Exercise » How many lines of the material below contain the string "minimize"? Give only the number.

Data shown »
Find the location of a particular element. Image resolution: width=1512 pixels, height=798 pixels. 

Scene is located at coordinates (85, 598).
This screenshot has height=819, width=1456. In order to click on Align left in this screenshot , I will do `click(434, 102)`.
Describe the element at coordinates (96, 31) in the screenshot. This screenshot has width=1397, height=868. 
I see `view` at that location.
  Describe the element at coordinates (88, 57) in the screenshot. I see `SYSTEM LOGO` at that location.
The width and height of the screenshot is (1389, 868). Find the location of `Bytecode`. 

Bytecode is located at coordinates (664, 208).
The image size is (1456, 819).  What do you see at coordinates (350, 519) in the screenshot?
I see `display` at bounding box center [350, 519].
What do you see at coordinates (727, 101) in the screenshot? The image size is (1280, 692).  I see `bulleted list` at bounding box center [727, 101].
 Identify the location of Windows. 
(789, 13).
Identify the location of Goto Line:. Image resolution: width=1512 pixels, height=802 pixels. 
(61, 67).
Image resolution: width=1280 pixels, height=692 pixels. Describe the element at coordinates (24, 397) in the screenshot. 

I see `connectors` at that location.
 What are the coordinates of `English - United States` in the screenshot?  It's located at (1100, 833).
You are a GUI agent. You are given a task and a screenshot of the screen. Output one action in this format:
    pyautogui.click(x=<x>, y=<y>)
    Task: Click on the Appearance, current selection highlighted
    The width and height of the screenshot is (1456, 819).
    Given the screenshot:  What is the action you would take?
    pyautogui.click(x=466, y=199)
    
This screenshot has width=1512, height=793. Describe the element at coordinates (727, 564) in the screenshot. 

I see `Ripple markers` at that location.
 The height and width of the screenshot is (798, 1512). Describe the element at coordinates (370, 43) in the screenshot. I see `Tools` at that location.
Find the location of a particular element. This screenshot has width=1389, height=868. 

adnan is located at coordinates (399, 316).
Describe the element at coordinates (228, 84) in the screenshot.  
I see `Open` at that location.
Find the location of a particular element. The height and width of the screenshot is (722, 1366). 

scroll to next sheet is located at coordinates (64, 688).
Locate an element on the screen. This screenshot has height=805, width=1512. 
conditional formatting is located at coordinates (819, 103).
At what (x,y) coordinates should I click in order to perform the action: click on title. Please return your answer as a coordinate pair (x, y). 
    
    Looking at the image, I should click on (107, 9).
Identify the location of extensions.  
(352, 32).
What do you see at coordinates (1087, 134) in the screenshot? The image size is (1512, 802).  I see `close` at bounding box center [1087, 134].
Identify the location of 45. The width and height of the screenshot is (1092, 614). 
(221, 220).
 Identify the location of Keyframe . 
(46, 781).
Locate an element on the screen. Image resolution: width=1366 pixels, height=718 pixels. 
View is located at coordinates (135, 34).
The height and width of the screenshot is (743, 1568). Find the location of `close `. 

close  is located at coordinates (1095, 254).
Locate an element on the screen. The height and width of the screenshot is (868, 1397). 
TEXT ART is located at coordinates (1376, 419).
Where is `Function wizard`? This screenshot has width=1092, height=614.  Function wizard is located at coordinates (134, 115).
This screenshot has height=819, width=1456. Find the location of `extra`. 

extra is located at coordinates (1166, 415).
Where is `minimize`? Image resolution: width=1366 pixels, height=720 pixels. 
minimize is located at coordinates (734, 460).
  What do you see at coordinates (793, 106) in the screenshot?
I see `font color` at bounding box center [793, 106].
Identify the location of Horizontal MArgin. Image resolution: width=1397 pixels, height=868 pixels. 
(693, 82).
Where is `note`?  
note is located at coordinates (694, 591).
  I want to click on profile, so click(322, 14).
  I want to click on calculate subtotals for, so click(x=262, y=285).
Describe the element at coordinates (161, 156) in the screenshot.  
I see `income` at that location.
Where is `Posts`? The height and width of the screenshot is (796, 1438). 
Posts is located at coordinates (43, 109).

Task response » 2